**WORK INSTRUCTIONS:** Rewrite the items from the start of the records through the line containing "(575, 363).", inclusive, swapping "gradient background" for "striped background" and keeping everything else the same. Leave the pictures out of your answer.

**GIVEN DATA:**
────

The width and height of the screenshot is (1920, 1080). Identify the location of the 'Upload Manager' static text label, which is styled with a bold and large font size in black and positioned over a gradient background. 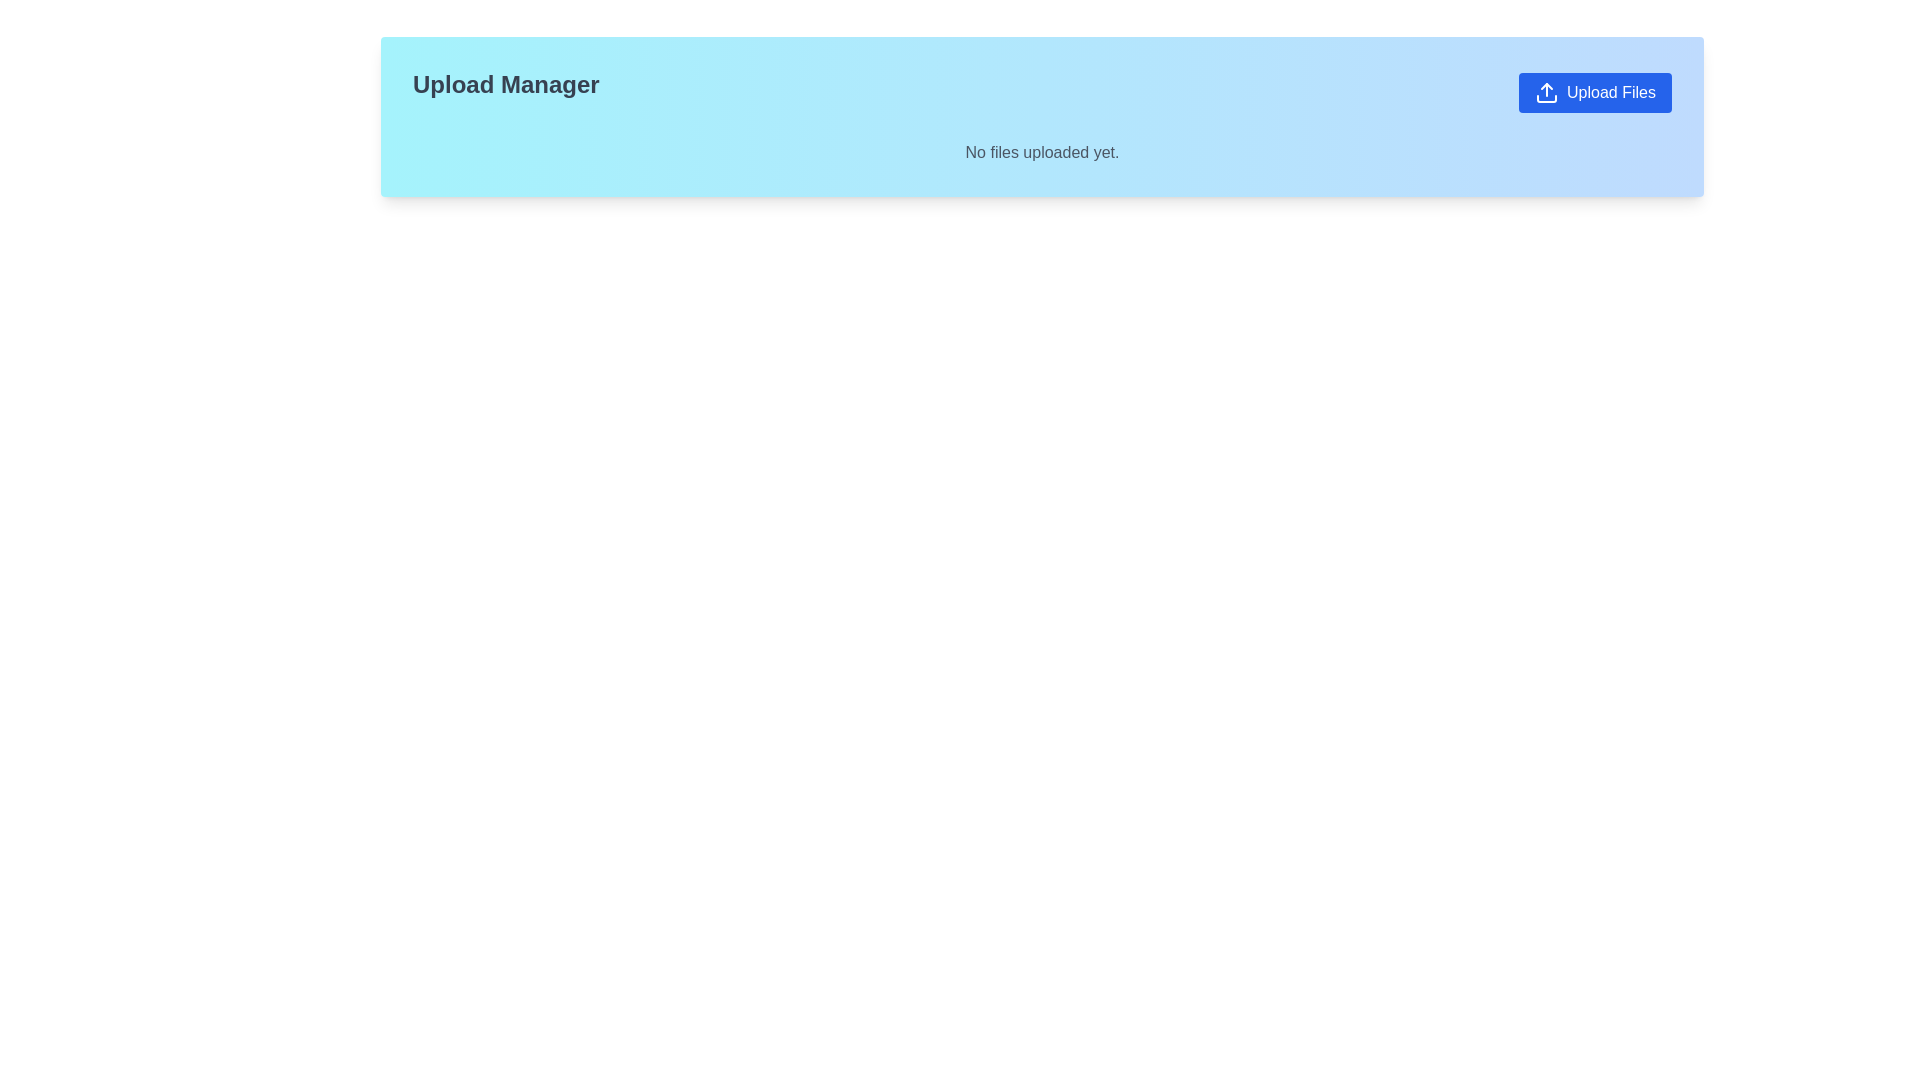
(506, 83).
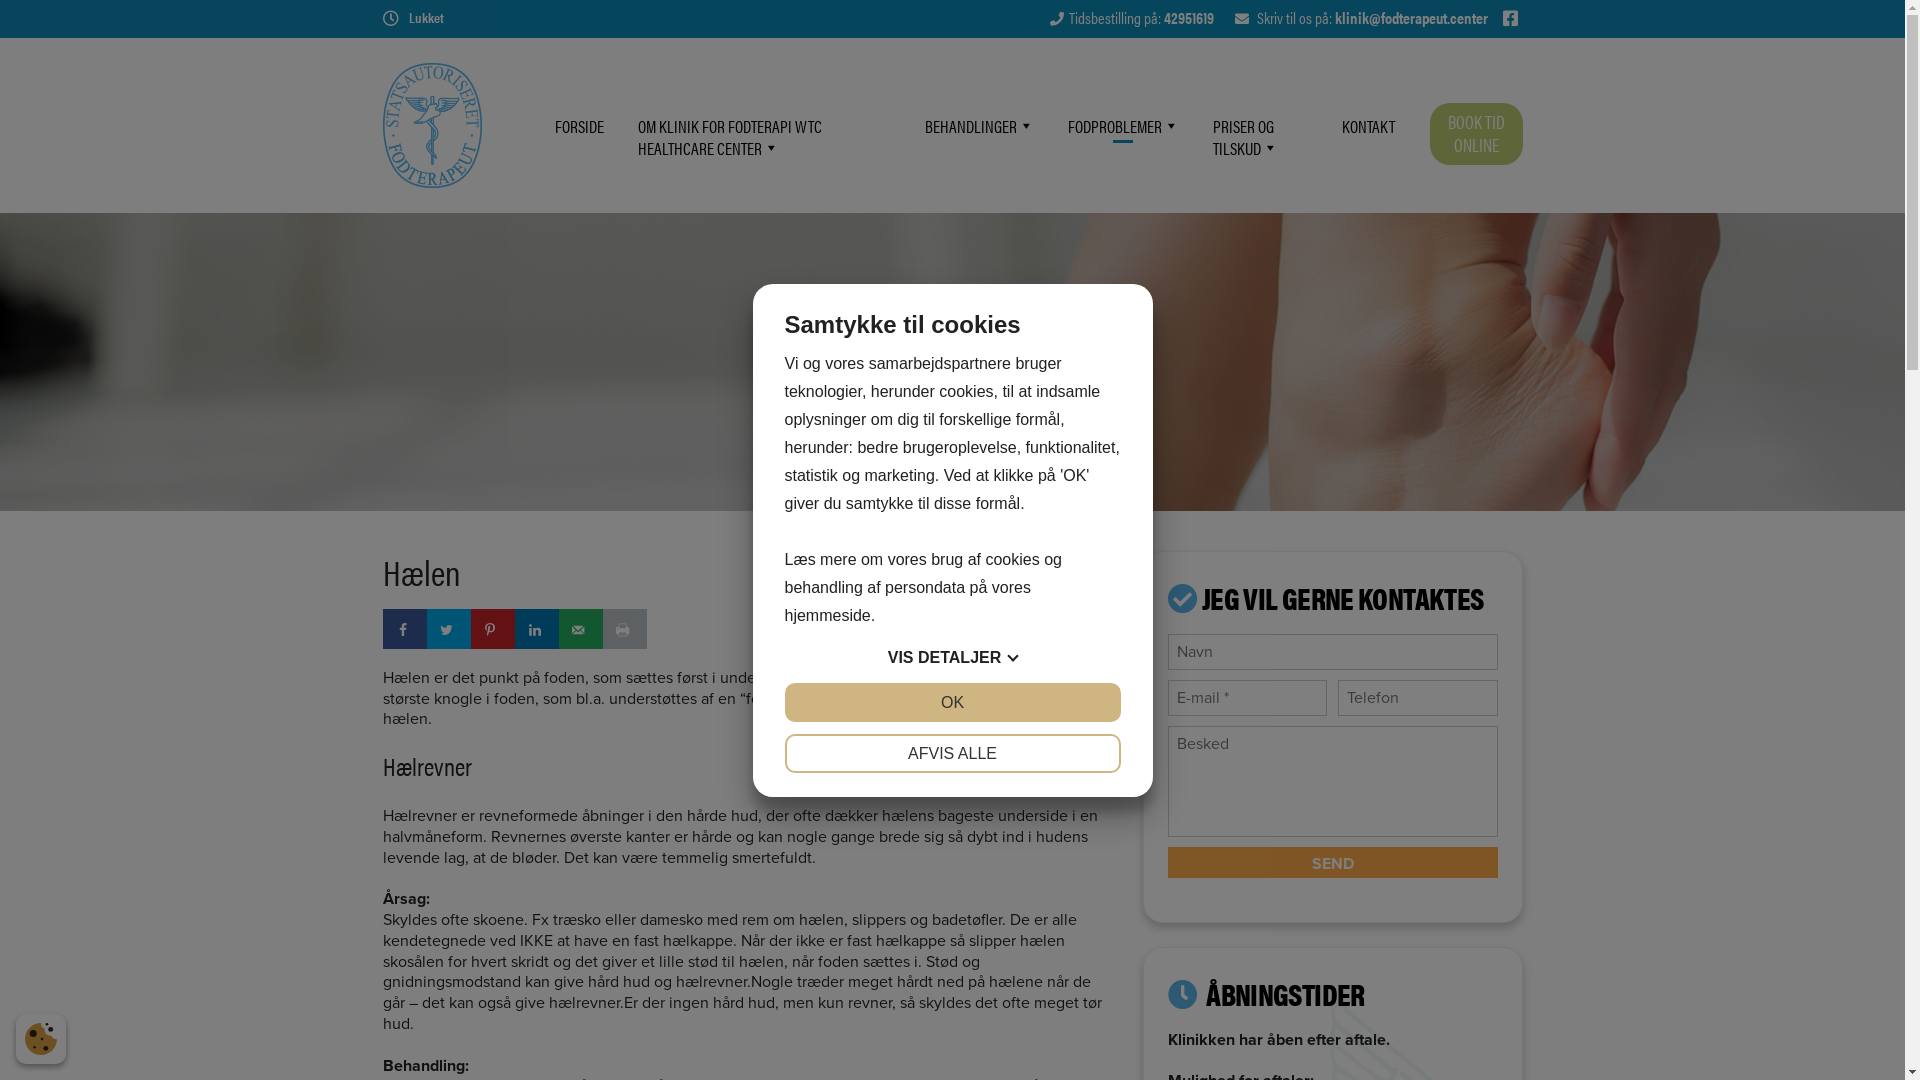 This screenshot has height=1080, width=1920. What do you see at coordinates (950, 753) in the screenshot?
I see `'AFVIS ALLE'` at bounding box center [950, 753].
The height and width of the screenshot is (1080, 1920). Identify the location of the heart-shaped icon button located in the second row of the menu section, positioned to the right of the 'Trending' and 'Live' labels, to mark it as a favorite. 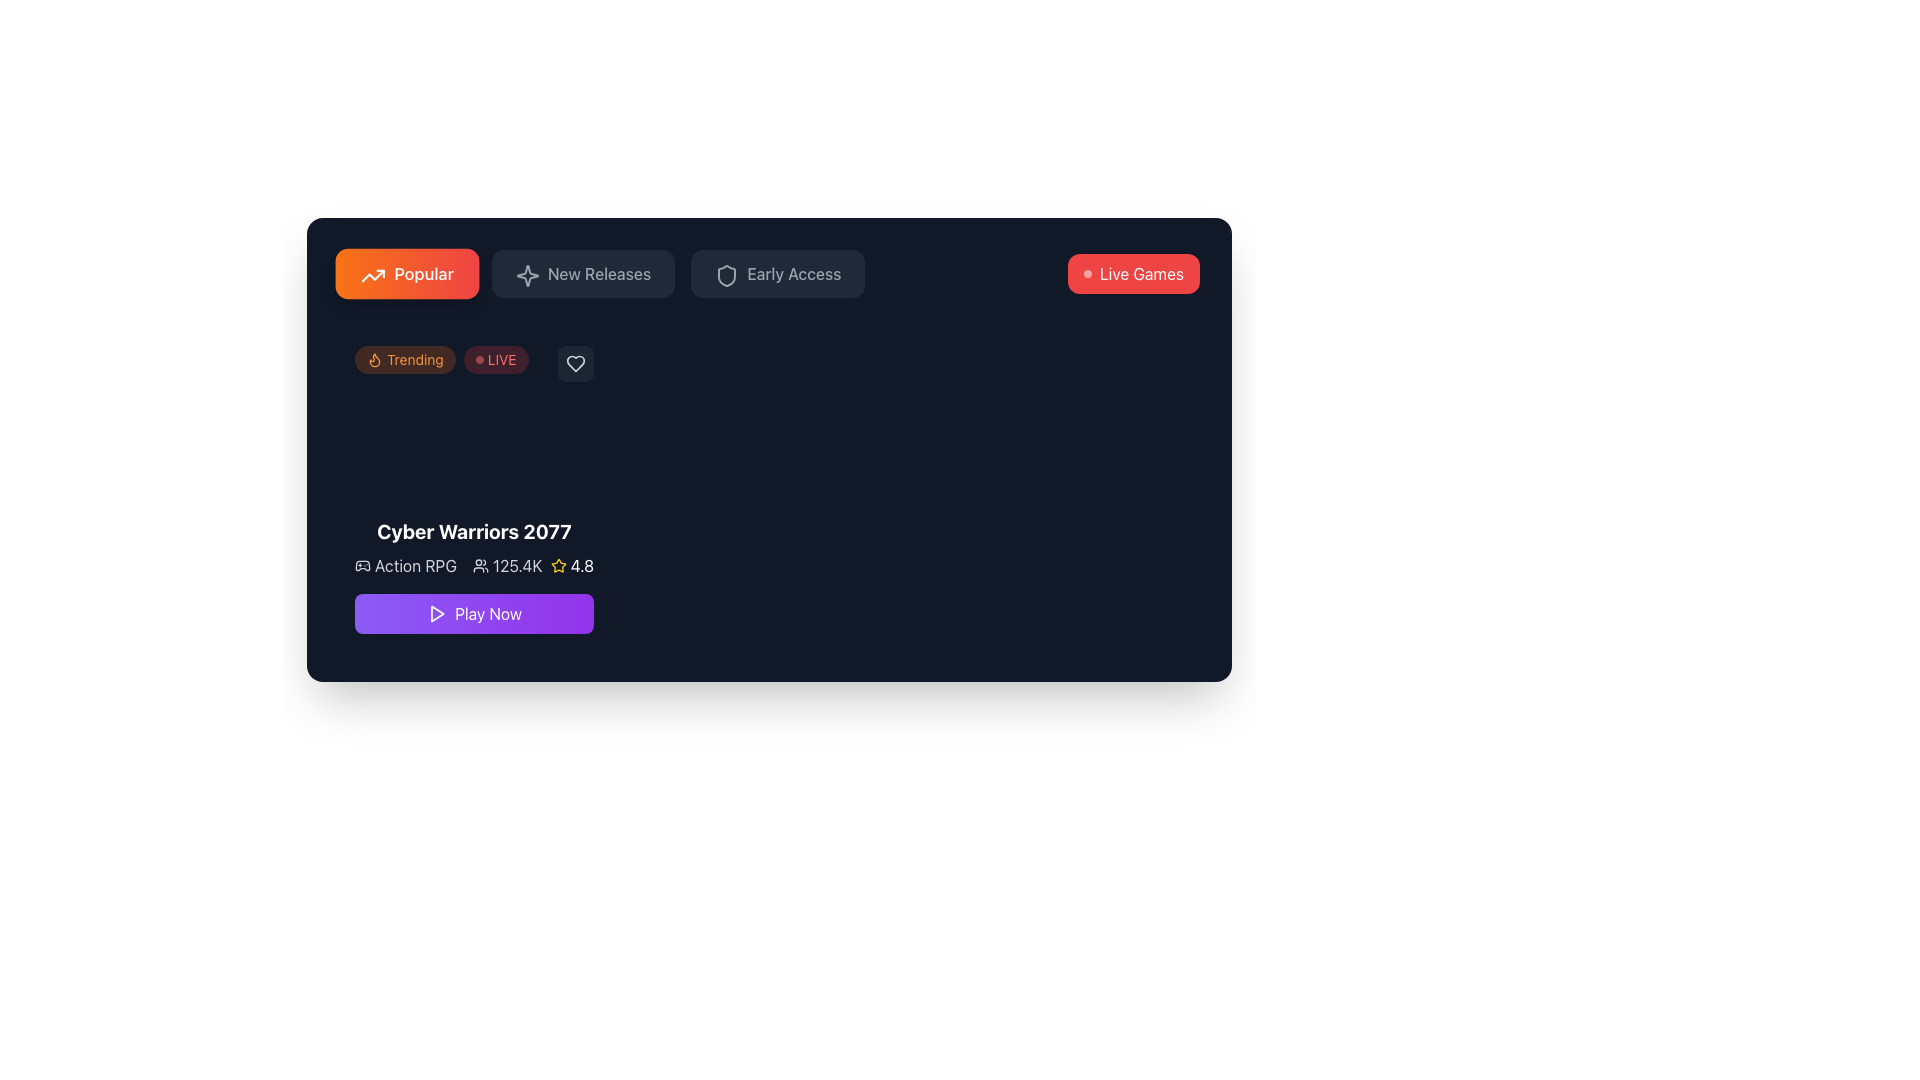
(575, 363).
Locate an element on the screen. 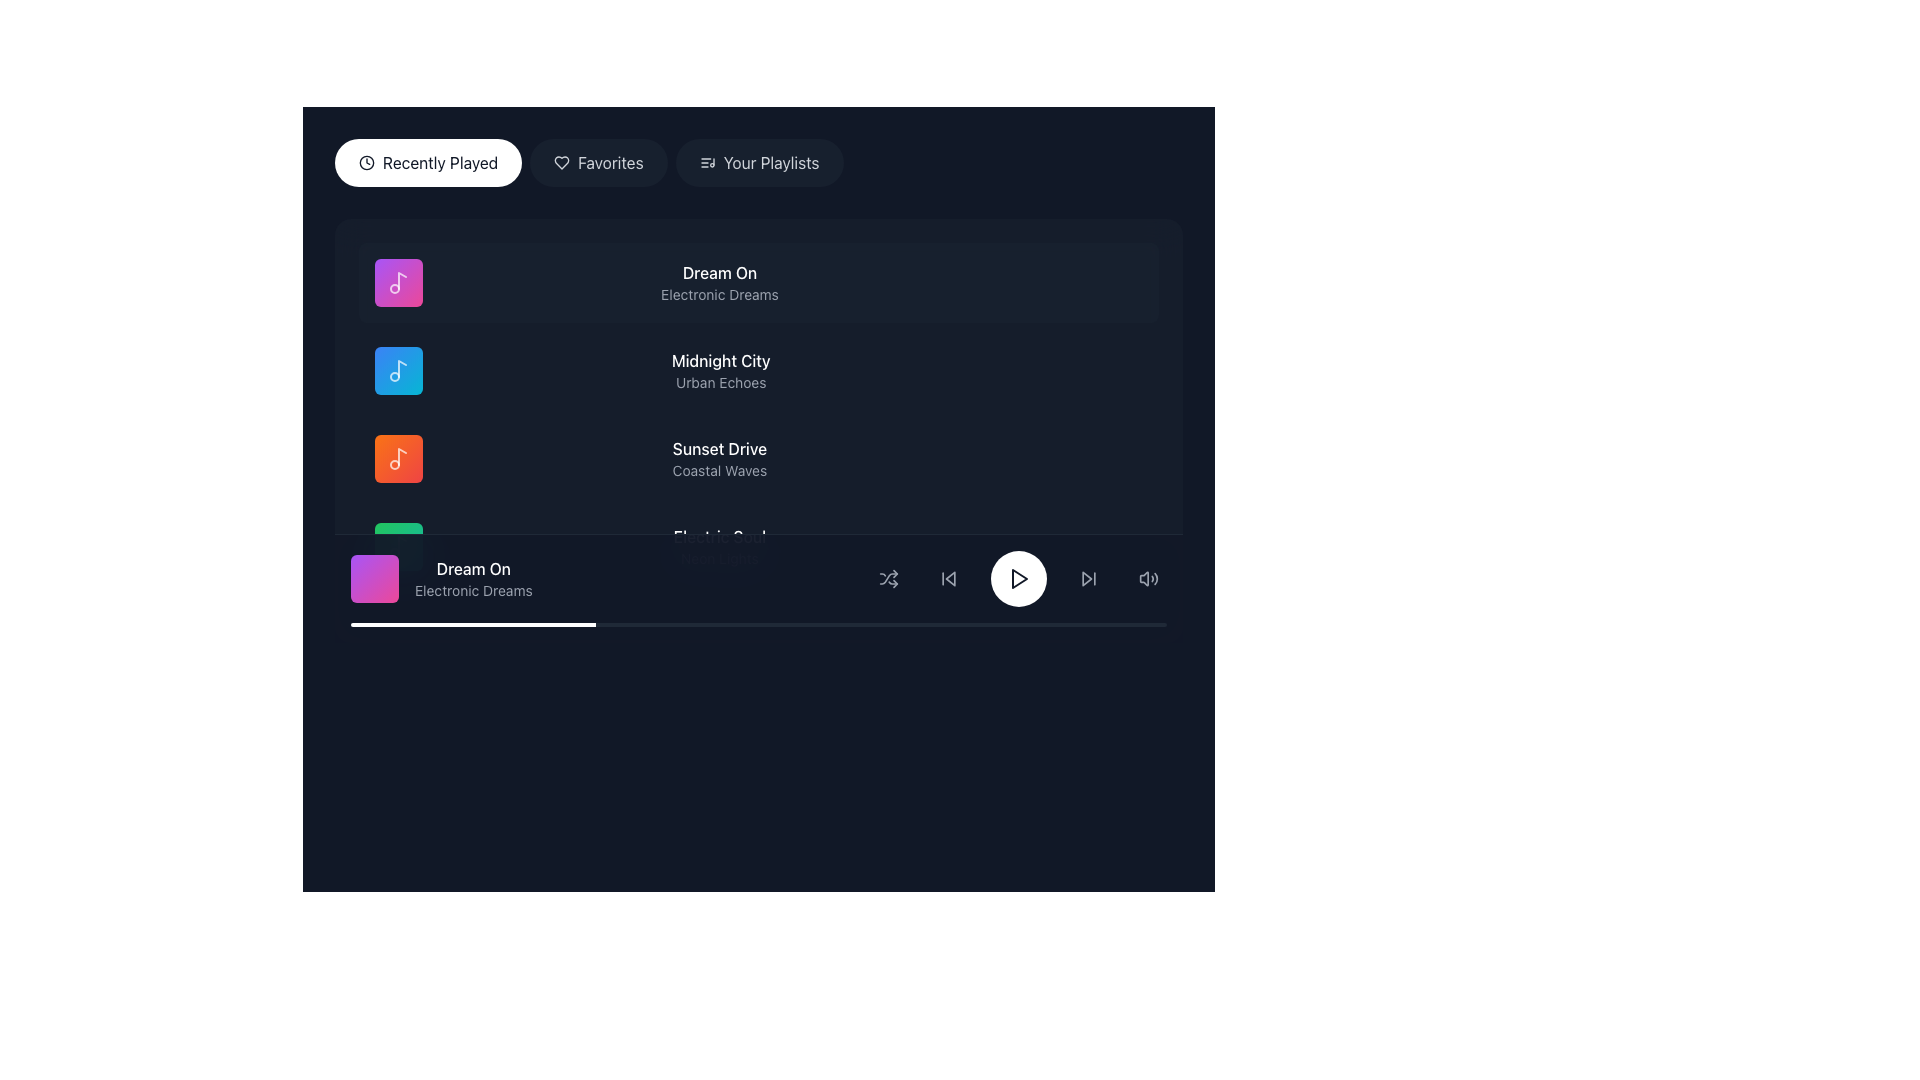  the options menu opener button located in the top-right corner of the row for the song 'Dream On' by 'Electronic Dreams' is located at coordinates (1127, 282).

────

**RESPONSE TO THIS TASK:**
The width and height of the screenshot is (1920, 1080). Identify the location of the 'Upload Manager' static text label, which is styled with a bold and large font size in black and positioned over a striped background. 
(506, 83).
 This screenshot has height=1080, width=1920. What do you see at coordinates (950, 753) in the screenshot?
I see `'AFVIS ALLE'` at bounding box center [950, 753].
The height and width of the screenshot is (1080, 1920). Identify the location of the heart-shaped icon button located in the second row of the menu section, positioned to the right of the 'Trending' and 'Live' labels, to mark it as a favorite. 
(575, 363).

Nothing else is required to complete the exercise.